8 – And The Santa Maria. The least favored by Columbus was the heaviest of them all; a cargo ship. Must have been a keen trick to keep track of all!

9 – The Parades!

10 – This Poem that helped us learn about the history of Columbus Day:

“In fourteen hundred ninety-two
Columbus sailed the ocean blue.
He had three ships and left from Spain;
He sailed through sunshine, wind and rain.
He sailed by night; he sailed by day;
He used the stars to find his way.
A compass also helped him know
How to find the way to go.
Ninety sailors were on board;
Some men worked while others snored.
Then the workers went to sleep;
And others watched the ocean deep.
Day after day they looked for land;
They dreamed of trees and rocks and sand.
October 12 their dream came true,
You never saw a happier crew!
“Indians! Indians!” Columbus cried;
His heart was filled with joyful pride.
But “India” the land was not;
It was the Bahamas, and it was hot.
The Arakawa natives were very nice;
They gave the sailors food and spice.
Columbus sailed on to find some gold
To bring back home, as he’d been told.
He made the trip again and again,
Trading gold to bring to Spain.
The first American? No, not quite.
But Columbus was brave, and he was bright.”

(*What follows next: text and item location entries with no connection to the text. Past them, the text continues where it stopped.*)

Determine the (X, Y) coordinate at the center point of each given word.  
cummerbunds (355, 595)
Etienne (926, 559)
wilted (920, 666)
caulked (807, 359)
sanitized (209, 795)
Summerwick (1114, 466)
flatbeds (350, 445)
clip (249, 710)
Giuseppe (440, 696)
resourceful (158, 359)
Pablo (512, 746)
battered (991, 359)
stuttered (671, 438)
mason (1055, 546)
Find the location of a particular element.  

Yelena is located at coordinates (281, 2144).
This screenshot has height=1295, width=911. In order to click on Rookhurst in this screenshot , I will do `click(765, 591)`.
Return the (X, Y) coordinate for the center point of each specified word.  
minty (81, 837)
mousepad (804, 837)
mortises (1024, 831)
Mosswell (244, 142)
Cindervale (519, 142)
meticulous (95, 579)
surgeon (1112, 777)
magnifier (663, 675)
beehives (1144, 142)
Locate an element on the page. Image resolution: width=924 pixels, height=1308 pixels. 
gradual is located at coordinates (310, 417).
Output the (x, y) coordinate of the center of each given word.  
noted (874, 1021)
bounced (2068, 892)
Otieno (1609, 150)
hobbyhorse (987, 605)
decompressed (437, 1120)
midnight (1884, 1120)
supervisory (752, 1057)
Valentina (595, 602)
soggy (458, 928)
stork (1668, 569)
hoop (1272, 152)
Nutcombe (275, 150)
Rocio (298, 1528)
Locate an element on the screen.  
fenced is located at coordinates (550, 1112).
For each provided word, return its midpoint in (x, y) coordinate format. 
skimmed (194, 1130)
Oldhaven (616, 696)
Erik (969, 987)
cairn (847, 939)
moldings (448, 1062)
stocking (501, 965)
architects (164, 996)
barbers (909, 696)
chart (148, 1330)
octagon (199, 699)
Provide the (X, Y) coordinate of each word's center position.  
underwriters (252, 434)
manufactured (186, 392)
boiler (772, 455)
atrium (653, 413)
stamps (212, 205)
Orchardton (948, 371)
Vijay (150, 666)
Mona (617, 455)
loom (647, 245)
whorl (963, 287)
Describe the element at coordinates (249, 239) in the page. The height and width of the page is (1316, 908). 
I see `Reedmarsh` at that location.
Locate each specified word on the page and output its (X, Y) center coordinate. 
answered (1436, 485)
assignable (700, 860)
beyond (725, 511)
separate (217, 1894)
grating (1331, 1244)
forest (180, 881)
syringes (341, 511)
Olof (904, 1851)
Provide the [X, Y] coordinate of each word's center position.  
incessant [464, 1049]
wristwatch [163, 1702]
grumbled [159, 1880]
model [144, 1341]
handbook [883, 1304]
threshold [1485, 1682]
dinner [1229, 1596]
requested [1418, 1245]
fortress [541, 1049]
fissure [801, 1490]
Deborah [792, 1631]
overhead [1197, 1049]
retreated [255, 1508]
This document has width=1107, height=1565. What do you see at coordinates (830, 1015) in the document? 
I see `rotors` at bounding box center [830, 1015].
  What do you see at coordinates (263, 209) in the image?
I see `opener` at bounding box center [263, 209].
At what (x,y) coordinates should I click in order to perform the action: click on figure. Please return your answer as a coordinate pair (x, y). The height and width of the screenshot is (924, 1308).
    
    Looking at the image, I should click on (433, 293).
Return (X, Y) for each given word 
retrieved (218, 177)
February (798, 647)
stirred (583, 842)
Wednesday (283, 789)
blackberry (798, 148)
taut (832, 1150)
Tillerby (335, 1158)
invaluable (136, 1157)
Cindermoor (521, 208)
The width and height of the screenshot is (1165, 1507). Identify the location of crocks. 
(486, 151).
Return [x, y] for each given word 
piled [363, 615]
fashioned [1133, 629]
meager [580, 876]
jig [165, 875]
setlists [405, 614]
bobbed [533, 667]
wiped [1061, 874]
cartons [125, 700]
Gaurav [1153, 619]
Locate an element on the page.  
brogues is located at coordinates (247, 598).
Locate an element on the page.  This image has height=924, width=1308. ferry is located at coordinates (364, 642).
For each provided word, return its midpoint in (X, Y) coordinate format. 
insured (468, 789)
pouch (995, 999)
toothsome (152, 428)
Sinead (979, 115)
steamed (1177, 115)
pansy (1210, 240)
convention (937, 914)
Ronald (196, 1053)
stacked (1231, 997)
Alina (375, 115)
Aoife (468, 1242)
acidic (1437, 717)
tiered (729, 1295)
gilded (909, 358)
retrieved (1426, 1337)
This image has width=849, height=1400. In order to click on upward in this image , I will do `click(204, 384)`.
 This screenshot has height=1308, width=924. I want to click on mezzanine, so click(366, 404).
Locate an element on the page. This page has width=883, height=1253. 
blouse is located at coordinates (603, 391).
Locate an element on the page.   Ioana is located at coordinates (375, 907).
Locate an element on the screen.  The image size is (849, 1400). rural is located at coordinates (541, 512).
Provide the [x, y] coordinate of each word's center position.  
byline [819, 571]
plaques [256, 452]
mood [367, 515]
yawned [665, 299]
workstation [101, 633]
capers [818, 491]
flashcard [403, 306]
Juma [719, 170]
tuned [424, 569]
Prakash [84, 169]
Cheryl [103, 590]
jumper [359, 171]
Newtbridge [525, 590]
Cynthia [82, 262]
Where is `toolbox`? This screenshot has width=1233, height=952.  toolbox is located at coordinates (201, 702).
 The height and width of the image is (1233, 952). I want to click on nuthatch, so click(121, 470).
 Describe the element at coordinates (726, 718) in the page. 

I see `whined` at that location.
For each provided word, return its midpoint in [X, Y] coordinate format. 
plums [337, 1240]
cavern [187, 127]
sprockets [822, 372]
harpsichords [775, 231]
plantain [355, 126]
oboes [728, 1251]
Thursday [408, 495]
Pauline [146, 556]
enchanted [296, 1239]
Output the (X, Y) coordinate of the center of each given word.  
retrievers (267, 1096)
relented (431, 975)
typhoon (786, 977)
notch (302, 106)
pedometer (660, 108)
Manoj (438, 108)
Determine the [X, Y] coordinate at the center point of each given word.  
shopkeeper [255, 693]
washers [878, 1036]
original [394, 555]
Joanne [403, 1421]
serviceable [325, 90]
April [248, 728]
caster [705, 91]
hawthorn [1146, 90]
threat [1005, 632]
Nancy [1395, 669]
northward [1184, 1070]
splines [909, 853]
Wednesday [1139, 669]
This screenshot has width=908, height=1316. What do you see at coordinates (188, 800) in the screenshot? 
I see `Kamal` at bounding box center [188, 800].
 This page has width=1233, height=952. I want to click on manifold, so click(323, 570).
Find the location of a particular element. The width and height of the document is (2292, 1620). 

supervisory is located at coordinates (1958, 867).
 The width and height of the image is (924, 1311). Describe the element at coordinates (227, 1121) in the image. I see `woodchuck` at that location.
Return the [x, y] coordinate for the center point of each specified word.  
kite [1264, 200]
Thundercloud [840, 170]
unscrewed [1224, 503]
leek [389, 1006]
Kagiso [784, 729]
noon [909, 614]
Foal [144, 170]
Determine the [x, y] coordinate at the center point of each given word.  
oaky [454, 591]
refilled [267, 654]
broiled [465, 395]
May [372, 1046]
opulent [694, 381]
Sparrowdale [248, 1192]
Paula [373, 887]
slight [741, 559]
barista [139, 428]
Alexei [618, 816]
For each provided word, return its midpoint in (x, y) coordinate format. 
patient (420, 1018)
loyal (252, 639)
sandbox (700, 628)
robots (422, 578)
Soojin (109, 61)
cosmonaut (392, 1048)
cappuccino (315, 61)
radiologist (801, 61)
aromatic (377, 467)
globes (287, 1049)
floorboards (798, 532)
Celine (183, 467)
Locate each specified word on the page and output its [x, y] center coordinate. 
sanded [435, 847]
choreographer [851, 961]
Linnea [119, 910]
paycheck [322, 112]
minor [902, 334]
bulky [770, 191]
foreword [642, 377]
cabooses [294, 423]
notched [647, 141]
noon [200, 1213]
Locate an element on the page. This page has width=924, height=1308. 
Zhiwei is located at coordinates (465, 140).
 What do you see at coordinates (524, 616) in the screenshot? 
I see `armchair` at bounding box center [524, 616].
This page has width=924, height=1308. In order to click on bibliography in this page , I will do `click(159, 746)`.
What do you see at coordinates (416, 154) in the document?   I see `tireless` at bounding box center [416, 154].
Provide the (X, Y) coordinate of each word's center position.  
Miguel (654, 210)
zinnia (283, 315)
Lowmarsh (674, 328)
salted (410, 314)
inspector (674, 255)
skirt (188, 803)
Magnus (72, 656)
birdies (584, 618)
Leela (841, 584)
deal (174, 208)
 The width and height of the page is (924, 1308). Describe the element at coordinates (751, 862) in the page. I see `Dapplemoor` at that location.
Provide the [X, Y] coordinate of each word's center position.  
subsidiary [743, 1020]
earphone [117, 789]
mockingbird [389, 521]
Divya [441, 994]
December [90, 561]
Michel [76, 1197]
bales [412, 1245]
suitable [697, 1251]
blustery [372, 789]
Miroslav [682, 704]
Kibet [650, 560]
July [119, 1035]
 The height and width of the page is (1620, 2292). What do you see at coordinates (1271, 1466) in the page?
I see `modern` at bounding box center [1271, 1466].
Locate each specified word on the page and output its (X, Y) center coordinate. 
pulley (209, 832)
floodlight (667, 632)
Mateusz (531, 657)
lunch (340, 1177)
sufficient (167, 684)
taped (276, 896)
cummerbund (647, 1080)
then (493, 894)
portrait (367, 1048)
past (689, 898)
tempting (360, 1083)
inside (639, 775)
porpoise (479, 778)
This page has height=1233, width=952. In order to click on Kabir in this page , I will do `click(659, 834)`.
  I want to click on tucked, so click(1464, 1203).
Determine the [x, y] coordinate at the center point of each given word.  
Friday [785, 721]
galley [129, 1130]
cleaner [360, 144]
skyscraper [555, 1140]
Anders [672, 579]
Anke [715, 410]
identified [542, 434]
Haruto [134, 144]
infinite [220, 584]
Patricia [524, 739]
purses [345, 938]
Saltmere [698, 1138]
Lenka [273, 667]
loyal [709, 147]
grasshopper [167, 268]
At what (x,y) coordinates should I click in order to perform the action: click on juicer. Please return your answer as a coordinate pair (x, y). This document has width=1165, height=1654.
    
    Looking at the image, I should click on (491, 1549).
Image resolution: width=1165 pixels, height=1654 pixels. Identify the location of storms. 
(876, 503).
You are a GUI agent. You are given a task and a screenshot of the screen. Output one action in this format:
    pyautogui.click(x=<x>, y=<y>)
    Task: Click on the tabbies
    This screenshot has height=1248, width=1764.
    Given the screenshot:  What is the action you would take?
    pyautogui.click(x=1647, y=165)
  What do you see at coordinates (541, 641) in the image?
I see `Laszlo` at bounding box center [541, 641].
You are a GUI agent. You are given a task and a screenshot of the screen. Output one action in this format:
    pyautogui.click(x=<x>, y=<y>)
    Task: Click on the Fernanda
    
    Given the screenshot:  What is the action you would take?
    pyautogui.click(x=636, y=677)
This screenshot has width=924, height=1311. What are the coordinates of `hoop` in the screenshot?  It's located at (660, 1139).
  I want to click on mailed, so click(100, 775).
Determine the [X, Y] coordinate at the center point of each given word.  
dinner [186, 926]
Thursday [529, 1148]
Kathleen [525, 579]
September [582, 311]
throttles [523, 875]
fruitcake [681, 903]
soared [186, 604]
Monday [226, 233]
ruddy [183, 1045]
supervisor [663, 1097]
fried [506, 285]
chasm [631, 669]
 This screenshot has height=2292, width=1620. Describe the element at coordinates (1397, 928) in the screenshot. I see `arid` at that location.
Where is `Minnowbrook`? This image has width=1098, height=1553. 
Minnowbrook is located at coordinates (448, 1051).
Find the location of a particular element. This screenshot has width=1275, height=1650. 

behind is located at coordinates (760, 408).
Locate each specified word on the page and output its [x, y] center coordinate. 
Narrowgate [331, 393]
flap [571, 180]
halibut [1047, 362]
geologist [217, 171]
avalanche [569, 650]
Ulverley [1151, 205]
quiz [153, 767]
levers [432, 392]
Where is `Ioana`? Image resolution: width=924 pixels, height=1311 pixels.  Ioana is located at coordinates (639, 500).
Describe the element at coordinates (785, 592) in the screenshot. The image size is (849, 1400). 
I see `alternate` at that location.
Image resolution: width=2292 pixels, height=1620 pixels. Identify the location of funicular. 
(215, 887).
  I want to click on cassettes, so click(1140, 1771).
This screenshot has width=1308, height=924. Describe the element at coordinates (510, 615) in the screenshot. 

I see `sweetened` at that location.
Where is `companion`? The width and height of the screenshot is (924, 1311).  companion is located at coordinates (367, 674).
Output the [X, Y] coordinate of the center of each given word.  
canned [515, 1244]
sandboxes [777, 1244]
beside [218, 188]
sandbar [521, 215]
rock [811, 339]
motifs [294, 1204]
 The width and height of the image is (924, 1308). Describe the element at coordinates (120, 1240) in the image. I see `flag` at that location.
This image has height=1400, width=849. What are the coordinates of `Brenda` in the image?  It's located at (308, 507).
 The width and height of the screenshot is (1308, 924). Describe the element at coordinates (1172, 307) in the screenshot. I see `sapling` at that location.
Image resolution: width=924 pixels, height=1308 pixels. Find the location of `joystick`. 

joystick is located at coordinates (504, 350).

Pickhit: I’ve noticed that some southeastern U.S. states, in what must be misguided, immature rebelliousness, gloss-over Columbus Day, previously celebrated on October 12th, the date he landed on our shores, universally across the land – and now on the second Monday – by renaming it shamefully as a “Professional Learning Day” while giving students the day off, ignoring it completely or otherwise denying pupils one of the most colorful and interesting holidays which celebrates the combining world and American (“the new world”) histories.
There was Ameriggo, Leif and Magellan, but only Columbus got the title of “first”.